**Required task**
In the material, rewrite the part that opens with the line containing "You are a computer-use" and runs through the end, changing "agent" to "assistant" and leaving the rest as it stands.

### Data records

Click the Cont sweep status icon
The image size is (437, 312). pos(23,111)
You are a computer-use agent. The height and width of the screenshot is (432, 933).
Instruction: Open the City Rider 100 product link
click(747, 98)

######

**Response to this task**
You are a computer-use assistant. The height and width of the screenshot is (432, 933).
Instruction: Open the City Rider 100 product link
click(747, 98)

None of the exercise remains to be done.